糖尿病は人間だけの病気ではない。人間に飼われているペットでも、世相を反映し糖尿病などの生活習慣病が増えている。最近では、ペット専用の血糖測定器も動物病院で使われるようになっている。
増えるペットの糖尿病 半数以上が肥満
ペットを取り巻く環境や生活は大きく変化している。国内のペット数は約2,100万頭をかぞえ、15歳以下の児童数約1,800万人よりも多い。栄養バランスの優れたドッグフードの普及や、室内飼育の増加、獣医学の進歩などを背景に、ペットの寿命は延び、高齢化が進んでいる。
一方で、高齢化や変化してきた生活習慣の影響を受け、糖尿病や心臓病、がんなどを発症するペットは増えている。ペットにおいても人間と同様、これらの病気は遺伝的な要因に加え、加齢や、生活習慣が発症の引き金となることが多い。
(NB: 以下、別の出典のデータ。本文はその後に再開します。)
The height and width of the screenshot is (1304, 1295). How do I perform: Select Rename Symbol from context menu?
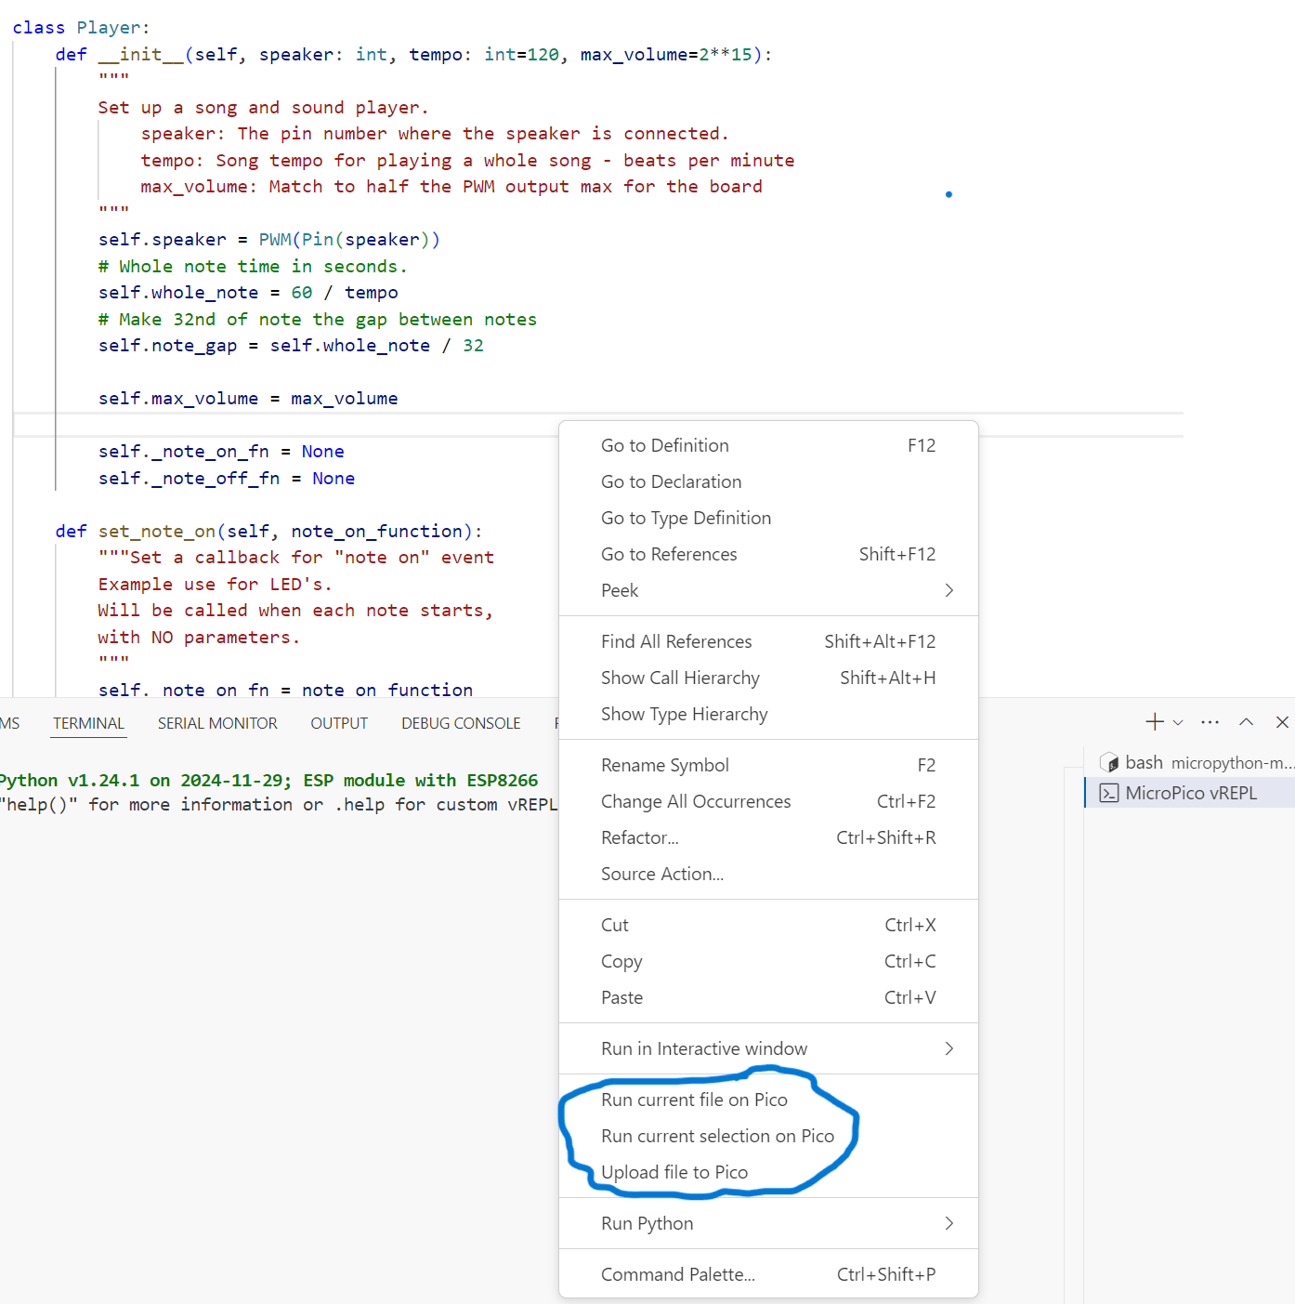coord(665,765)
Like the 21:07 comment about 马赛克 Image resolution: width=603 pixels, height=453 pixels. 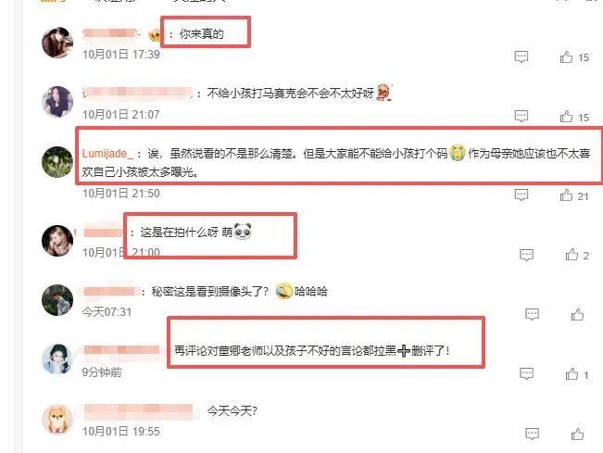[x=566, y=117]
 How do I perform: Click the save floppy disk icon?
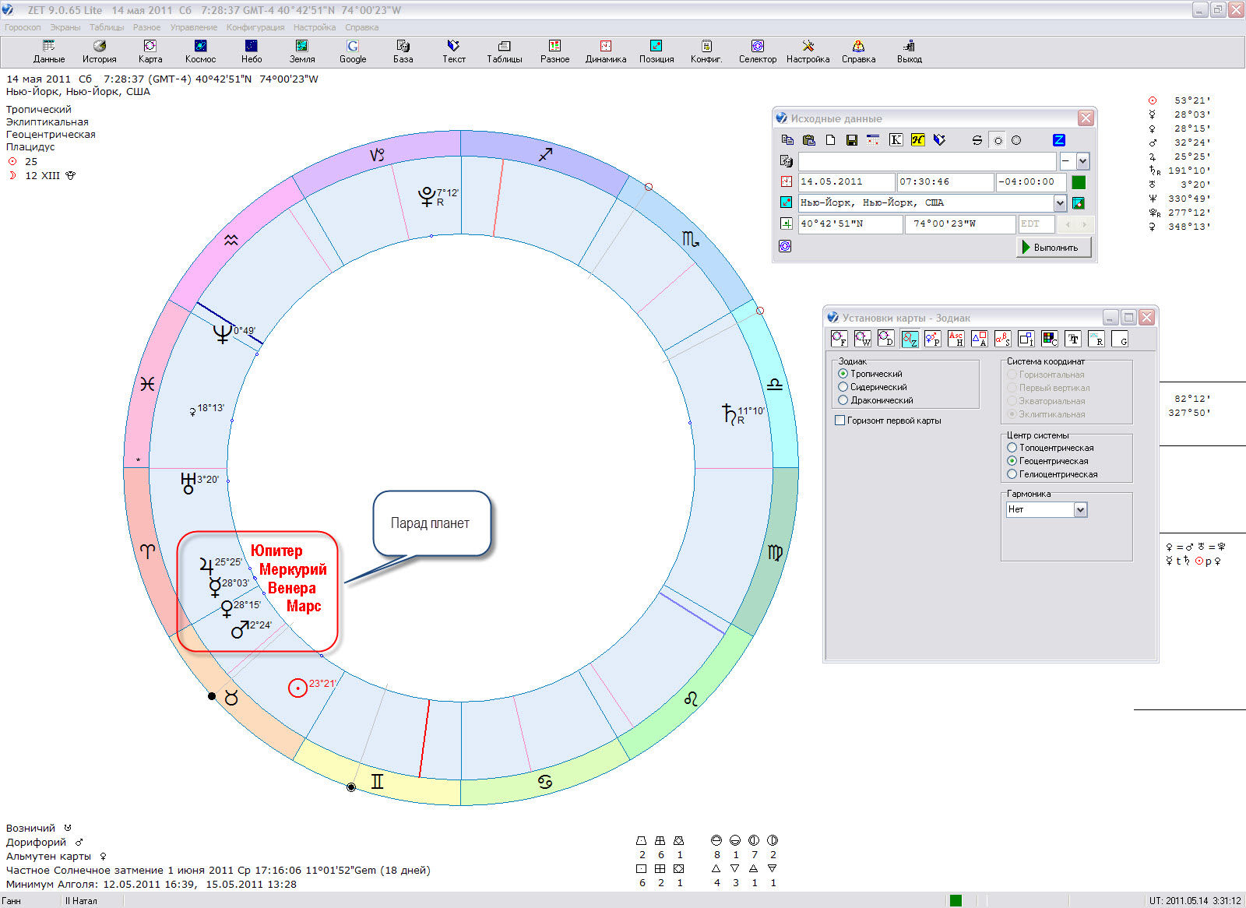click(x=852, y=140)
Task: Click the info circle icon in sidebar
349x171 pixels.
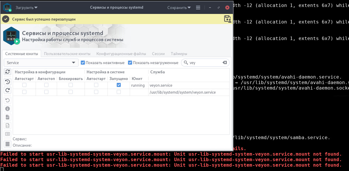Action: [x=8, y=109]
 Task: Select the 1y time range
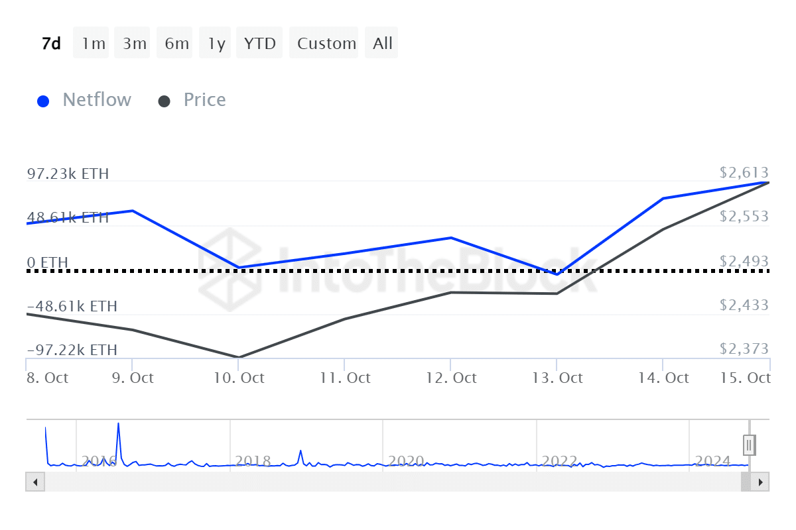[215, 42]
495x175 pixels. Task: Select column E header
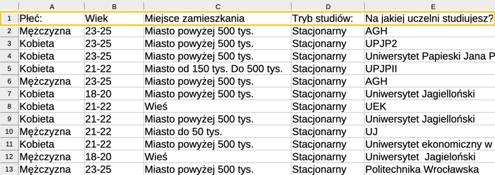tap(429, 7)
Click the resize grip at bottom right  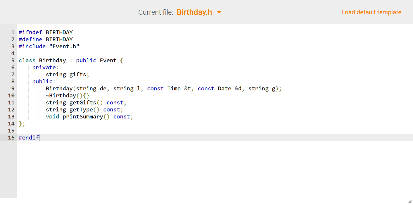[x=410, y=201]
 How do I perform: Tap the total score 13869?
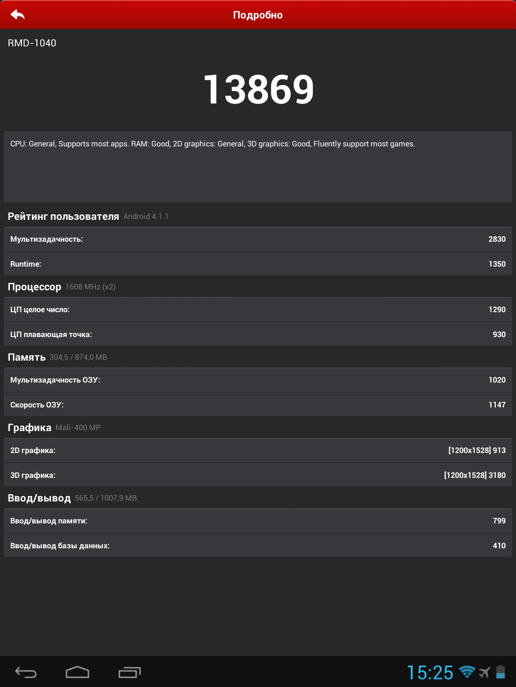pyautogui.click(x=258, y=89)
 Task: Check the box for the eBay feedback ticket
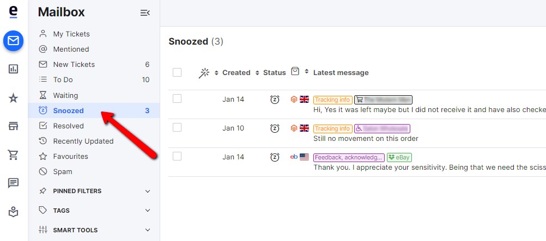pyautogui.click(x=177, y=157)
糖尿病を引き起こす要因として、まず挙げられるのは肥満だ。最近では、カロリーオーバーの食事や、室内飼育による運動不足などによって、肥満になるペットが増えている。
米国の調査によると、家庭で飼っている犬や猫の半数以上が肥満だという。ペット肥満防止協会(APOP)の調査によると、獣医に過体重や肥満と判定されたペットは、成犬で約4,100万頭(53%)、猫では4,700万匹(55%)に上った。同協会は5年前から毎年、ペットを対象に調査を実施しており、ペットの肥満の増加傾向はあきらかだという。
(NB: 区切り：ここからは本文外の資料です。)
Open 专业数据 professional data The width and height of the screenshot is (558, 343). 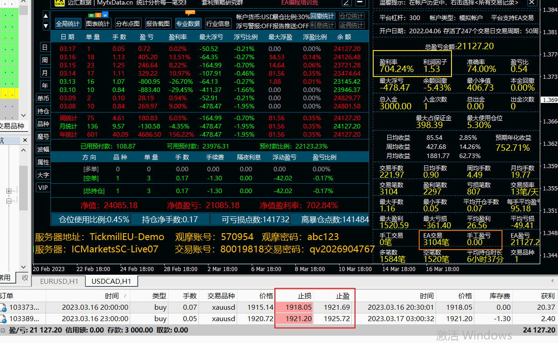188,24
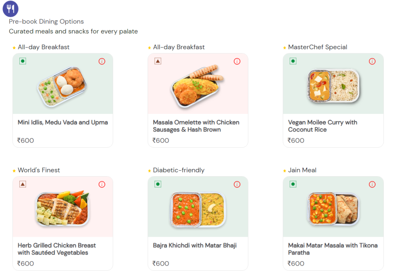Open info icon on Vegan Moilee Curry card

coord(372,61)
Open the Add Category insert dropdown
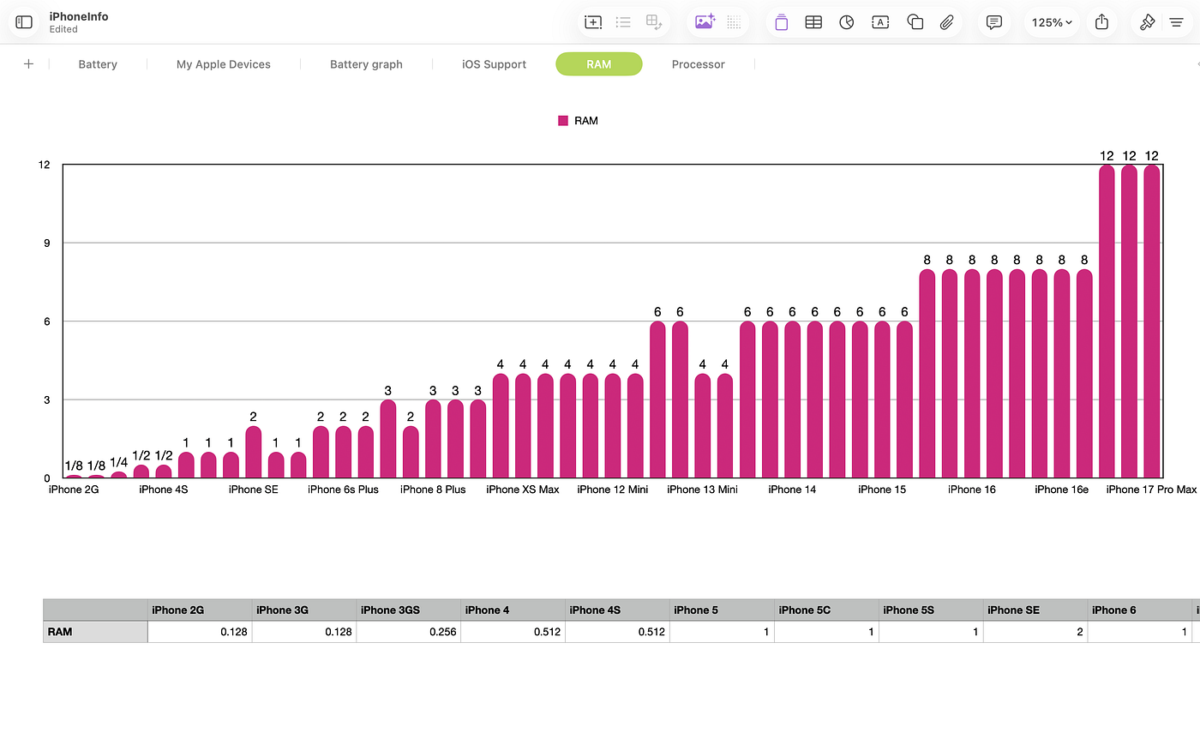Screen dimensions: 1200x751 point(593,22)
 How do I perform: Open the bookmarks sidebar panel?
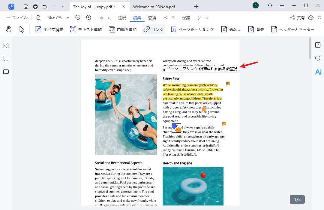point(6,58)
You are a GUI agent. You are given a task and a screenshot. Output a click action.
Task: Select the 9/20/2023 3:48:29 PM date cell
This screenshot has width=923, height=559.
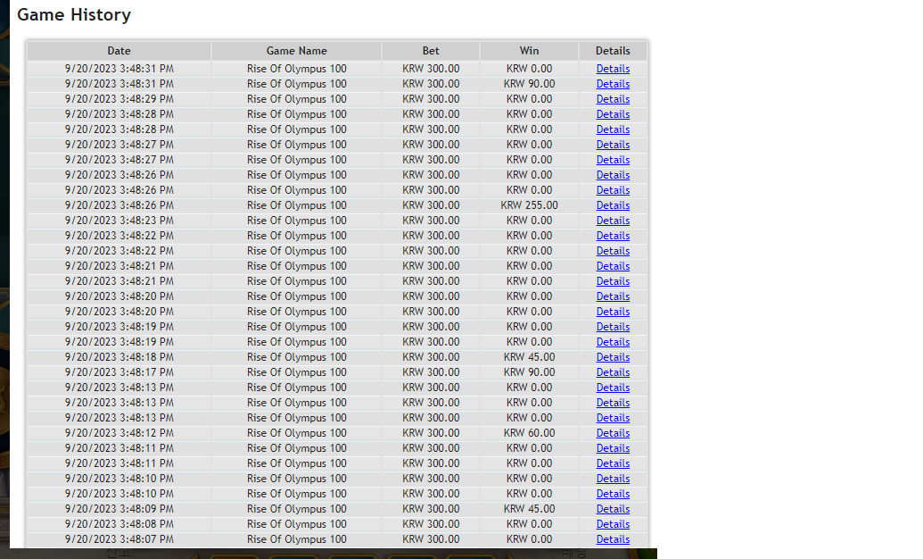coord(119,99)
飼い主がペットの肥満に気付かないケースも目立つという。調査によると、過体重や肥満のペットの飼い主のうち、犬の飼い主の22%が、猫の飼い主でも15%が、標準体重だと思い込んでいた。
肥満や糖尿病の発症の引き金となるのは、若い頃からの不適切な生活習慣の積み重ねだ。人間と暮らすペットは、自分自身で生活習慣をコントロールすることはできず、具合が悪くても言葉を話せない。飼い主が、若齢の頃から適切な管理を実践していくことが大切となる。
ペットも定期的に健診を受けることが大切
アントセンス? VET
希望販売価格は、本体17万8,500円、
測定用カートリッジが4,725円。
生活習慣病を防ぐためには、飼い主による日常的な生活管理だけでなく、動物病院での健康管理も重要だ。動物病院は、病気の治療に加え、病気の予防や生活習慣の改善など、愛犬の健康管理をサポートしてくれる。
病気の早期発見・早期治療のために、動物においても人間と同様、病院で定期的に健康診断を受診することが望ましい。特にペットも高齢になると、生活習慣病を発症する可能性が高くなるので、健康診断の必要性はより高まる。
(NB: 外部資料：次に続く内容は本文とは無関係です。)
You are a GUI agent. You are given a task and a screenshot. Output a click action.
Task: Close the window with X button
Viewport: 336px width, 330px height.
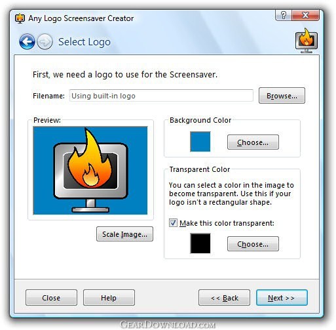click(x=305, y=15)
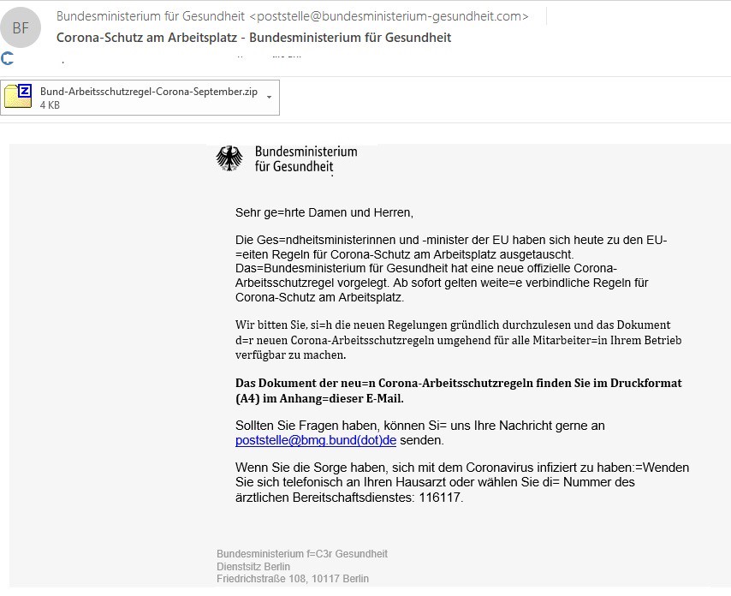Click the federal eagle emblem in the email
This screenshot has width=731, height=596.
(229, 159)
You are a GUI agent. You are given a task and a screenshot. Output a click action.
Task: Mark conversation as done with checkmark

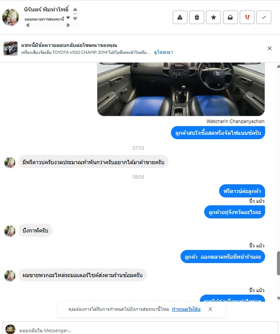(x=264, y=17)
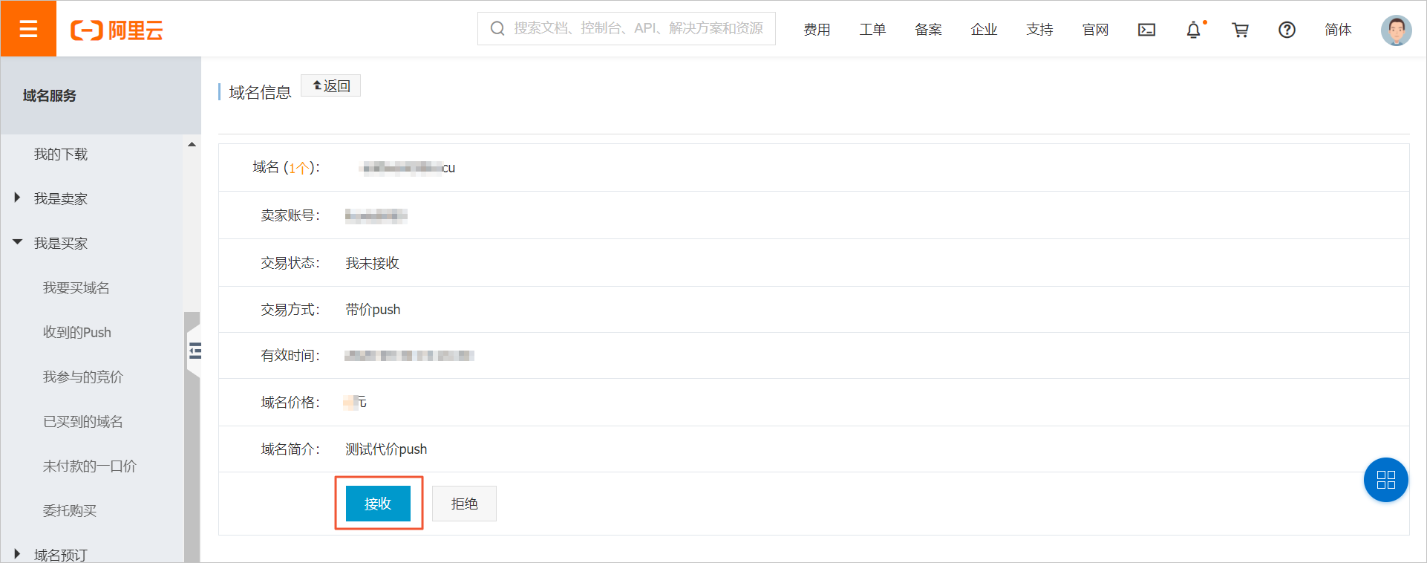Click the 接收 button
This screenshot has width=1427, height=563.
tap(378, 504)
最近はペット向けの血糖測定器も、ペット診療で使われるようになっている。血糖値は検査を受けないと分からないので、血糖測定器が診療に使えるようになる便益は大きい。
医療用の検査機器などを販売している堀場製作所は、ペット向けの血糖値測定器「アントセンス?VET」を1月に発売した。
この機器は、ヒト用測定器をベースに動物病院向けに開発されたもので、はじめて農林水産省の認可を受けた。米粒ほどの血液1滴(5マイクロリットル)を測定部に滴下し、スタートボタンを押すだけで血糖値を高精度に測れる。
血液から血しょうのみを分離させる構造で、血しょう中のグルコースを酸化させて血糖値を測定する。動物により状態が異なる血球を取り除き、動物の種類を問わず高精度測定ができるのが特徴となる。